[Extracted data entries]
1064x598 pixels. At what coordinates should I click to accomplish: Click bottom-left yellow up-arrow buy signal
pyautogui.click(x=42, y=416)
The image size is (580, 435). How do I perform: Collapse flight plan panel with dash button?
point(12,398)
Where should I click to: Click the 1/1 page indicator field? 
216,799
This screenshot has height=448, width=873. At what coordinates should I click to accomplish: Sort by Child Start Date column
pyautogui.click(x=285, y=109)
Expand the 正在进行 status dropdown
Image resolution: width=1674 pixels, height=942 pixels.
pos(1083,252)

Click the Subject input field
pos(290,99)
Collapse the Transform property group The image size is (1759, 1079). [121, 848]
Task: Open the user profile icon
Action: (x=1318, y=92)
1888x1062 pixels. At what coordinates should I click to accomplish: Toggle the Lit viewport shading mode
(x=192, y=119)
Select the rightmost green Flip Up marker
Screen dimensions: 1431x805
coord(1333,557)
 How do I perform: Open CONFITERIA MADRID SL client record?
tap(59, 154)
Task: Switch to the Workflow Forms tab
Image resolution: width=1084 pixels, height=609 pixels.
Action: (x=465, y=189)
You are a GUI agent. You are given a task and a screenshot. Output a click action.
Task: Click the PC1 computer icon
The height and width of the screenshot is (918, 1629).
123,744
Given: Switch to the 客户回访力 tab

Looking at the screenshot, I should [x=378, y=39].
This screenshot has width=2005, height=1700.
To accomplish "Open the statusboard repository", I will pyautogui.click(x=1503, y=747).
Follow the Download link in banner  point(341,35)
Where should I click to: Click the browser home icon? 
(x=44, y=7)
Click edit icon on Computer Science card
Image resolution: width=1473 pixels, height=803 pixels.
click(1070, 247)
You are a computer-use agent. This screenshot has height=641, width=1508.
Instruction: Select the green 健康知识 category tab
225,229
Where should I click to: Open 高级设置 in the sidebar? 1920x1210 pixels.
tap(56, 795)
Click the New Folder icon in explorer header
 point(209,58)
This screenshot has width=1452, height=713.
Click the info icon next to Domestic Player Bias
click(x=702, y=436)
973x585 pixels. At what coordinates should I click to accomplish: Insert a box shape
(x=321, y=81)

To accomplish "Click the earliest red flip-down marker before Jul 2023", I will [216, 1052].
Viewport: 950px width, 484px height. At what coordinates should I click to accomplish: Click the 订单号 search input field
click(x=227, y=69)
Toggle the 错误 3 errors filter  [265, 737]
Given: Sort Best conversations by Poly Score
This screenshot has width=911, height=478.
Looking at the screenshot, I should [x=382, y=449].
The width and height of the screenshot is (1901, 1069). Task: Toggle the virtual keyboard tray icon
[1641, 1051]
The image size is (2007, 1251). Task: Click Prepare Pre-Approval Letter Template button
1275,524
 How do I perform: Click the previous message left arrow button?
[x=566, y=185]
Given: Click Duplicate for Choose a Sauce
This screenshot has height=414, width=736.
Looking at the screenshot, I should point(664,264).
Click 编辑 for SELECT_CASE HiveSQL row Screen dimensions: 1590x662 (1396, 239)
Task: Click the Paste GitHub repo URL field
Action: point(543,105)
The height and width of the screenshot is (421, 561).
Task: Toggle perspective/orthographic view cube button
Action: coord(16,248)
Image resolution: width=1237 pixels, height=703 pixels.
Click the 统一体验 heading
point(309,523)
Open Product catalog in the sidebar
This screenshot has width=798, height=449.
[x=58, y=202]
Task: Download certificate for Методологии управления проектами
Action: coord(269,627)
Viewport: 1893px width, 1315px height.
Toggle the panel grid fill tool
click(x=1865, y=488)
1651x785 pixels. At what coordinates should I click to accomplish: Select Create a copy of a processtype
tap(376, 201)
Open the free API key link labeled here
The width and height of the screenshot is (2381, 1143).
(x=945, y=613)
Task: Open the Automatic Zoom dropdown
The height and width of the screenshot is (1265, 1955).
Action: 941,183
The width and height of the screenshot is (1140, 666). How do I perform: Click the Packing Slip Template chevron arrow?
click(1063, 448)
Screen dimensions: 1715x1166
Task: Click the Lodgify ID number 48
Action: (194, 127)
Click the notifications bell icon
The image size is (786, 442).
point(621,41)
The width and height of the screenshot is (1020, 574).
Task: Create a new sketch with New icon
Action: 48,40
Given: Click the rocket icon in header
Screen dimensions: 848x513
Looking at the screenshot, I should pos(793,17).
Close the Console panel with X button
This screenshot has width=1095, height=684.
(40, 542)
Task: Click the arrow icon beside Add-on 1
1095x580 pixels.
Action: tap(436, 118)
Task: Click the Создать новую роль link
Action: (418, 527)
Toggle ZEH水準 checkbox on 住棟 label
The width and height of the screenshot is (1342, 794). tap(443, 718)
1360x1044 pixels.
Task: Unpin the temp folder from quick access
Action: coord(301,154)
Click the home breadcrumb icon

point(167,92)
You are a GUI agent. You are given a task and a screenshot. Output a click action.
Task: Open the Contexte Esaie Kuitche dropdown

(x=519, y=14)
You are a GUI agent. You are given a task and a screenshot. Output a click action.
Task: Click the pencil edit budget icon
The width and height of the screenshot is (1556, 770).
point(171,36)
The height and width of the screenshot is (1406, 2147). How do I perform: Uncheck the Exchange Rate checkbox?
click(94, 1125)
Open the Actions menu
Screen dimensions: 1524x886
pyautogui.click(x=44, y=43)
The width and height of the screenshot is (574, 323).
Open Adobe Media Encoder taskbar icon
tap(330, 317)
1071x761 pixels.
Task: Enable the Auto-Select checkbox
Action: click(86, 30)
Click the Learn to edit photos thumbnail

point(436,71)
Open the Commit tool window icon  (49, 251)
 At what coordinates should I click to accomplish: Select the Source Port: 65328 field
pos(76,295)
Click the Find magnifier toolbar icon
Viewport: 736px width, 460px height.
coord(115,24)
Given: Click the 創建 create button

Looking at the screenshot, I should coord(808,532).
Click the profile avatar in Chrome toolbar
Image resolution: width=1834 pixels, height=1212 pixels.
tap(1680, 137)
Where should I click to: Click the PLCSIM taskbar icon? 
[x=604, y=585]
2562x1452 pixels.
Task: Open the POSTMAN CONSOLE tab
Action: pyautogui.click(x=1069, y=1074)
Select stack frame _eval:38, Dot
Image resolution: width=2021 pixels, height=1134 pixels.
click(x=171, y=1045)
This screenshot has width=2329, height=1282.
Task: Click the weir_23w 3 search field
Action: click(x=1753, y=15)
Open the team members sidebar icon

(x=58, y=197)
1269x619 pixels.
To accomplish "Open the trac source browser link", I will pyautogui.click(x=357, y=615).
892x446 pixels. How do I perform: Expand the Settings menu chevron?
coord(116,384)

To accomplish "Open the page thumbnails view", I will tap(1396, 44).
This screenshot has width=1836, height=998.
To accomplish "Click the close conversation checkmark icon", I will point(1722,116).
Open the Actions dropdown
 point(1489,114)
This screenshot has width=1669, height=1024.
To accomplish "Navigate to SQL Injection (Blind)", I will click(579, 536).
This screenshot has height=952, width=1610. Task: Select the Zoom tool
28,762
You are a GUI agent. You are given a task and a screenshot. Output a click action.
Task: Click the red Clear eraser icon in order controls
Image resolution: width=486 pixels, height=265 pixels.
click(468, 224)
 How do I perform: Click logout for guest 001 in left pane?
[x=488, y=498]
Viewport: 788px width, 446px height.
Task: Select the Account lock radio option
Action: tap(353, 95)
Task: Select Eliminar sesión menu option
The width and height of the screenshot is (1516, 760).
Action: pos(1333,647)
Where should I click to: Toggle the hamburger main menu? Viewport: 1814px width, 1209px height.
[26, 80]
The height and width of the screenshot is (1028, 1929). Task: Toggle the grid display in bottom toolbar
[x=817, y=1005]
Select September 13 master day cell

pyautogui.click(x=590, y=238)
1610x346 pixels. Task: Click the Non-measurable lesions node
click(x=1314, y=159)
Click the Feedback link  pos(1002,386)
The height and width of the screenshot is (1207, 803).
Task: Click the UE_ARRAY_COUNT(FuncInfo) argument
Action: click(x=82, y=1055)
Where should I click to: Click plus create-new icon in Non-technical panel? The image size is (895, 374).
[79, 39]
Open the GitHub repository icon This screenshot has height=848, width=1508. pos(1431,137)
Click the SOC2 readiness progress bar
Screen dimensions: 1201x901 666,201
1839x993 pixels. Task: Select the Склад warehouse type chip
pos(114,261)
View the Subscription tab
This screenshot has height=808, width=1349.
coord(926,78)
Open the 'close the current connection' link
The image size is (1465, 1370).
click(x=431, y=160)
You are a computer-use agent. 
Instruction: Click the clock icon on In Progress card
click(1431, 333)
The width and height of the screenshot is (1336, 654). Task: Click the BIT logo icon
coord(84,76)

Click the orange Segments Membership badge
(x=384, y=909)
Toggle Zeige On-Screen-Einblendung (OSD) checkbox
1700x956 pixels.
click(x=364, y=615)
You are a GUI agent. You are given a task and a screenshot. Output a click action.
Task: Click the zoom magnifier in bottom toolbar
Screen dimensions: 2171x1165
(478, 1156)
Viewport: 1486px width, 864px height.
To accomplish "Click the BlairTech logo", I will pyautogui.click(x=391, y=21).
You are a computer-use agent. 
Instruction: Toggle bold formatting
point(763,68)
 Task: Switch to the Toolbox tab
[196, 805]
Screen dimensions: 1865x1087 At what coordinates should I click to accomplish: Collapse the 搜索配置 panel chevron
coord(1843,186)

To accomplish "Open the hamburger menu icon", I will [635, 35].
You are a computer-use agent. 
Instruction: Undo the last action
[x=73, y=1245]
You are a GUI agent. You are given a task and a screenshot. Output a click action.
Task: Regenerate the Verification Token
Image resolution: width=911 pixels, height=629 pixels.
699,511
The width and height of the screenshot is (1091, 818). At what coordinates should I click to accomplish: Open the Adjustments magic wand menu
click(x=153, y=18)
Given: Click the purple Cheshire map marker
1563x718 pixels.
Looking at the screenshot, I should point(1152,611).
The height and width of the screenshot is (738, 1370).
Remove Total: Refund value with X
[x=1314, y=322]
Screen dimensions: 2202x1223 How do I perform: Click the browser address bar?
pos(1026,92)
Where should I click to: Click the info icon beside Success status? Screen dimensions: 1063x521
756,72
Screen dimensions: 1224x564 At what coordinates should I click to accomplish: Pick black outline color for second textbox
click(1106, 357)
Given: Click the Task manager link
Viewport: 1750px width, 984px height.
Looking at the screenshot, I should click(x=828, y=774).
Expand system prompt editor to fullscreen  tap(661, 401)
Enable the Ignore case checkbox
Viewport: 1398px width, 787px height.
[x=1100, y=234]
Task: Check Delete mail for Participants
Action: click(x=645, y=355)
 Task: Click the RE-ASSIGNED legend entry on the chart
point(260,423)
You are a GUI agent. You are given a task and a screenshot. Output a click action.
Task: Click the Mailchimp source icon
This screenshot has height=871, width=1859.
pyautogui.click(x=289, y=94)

TASK DETAILS: Where a line in the entries holds the word "marker", copy that line.

EXERCISE RESPONSE:
Select the rightmost green Flip Up marker
To accomplish "Click the earliest red flip-down marker before Jul 2023", I will [216, 1052].
Given: Click the purple Cheshire map marker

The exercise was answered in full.